--- Given passage ---
Peter the Spy: Imitatio Christi Versus Imitatio Mundi

Every year during Holy Week, we re-encounter the characters of the Passion narrative: the women weeping on the via Crucis, Judas and his 30 pieces of silver, Pontius Pilate with his deep concern with clean hands, soldiers rolling dice for a ragged robe, the good thief asking only to be remembered. Each year, as we watch the story play out, we watch Peter denying Jesus three times before the cock crows. I want to spend a little time with the Peter of Holy Week because I think he has something to teach us about imitating Jesus instead of the world.

Augustine in Sermon 296, speaks of Peter as “Blessed Peter, both lover and repudiator of the Lord Jesus Christ.” Peter is so hapless—a ragtag believer—who one moment is walking on water and the next drowning, one moment being called the Rock of the Church and the next being called Satan. Peter’s vacillation does not end after the Pentecost. Paul goes to Peter after his conversion for guidance; Paul also goes to Peter to critique him to his face for faltering in bringing the gospel to the Gentiles. Peter, the lover and repentant repudiator, is the Peter who gives me hope and guidance.
--- Recorded data ---
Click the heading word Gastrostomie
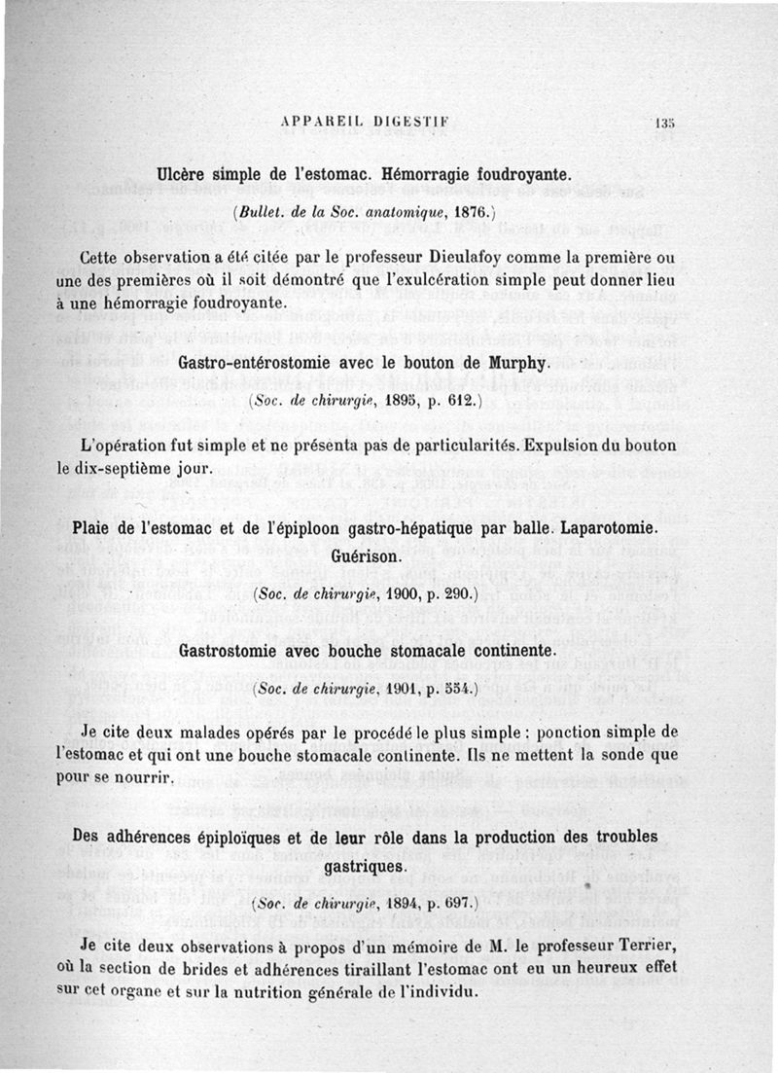point(230,649)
---
▶ **Objective 1**
Revise the Peter reflection by reproducing everything from "Augustine in Sermon" down to "hope and guidance.", replacing "hapless" with "unsteady".
▶ **Objective 2**
In the first sentence of the Peter reflection after its title, which characters of the Passion narrative are listed as those re-encountered every year during Holy Week? Name each one.
▶ **Objective 3**
Using the Peter reflection, state whether each statement agrees with it, and quote the words that decide each case. (a) The description of Peter as both lover and repudiator comes from Augustine's Sermon 296. (b) Peter's vacillation ends after the Pentecost. (c) Paul goes to Peter only to critique him.

▶ **Exercise output 1**
Augustine in Sermon 296, speaks of Peter as “Blessed Peter, both lover and repudiator of the Lord Jesus Christ.” Peter is so unsteady—a ragtag believer—who one moment is walking on water and the next drowning, one moment being called the Rock of the Church and the next being called Satan. Peter’s vacillation does not end after the Pentecost. Paul goes to Peter after his conversion for guidance; Paul also goes to Peter to critique him to his face for faltering in bringing the gospel to the Gentiles. Peter, the lover and repentant repudiator, is the Peter who gives me hope and guidance.

▶ **Exercise output 2**
- The women weeping on the via Crucis
- Judas
- Pontius Pilate
- Soldiers rolling dice for a ragged robe
- The good thief

▶ **Exercise output 3**
(a) Yes: "Augustine in Sermon 296, speaks of Peter as “Blessed Peter, both lover and repudiator of the Lord Jesus Christ.”"
(b) No: "Peter’s vacillation does not end after the Pentecost."
(c) No: "Paul goes to Peter after his conversion for guidance"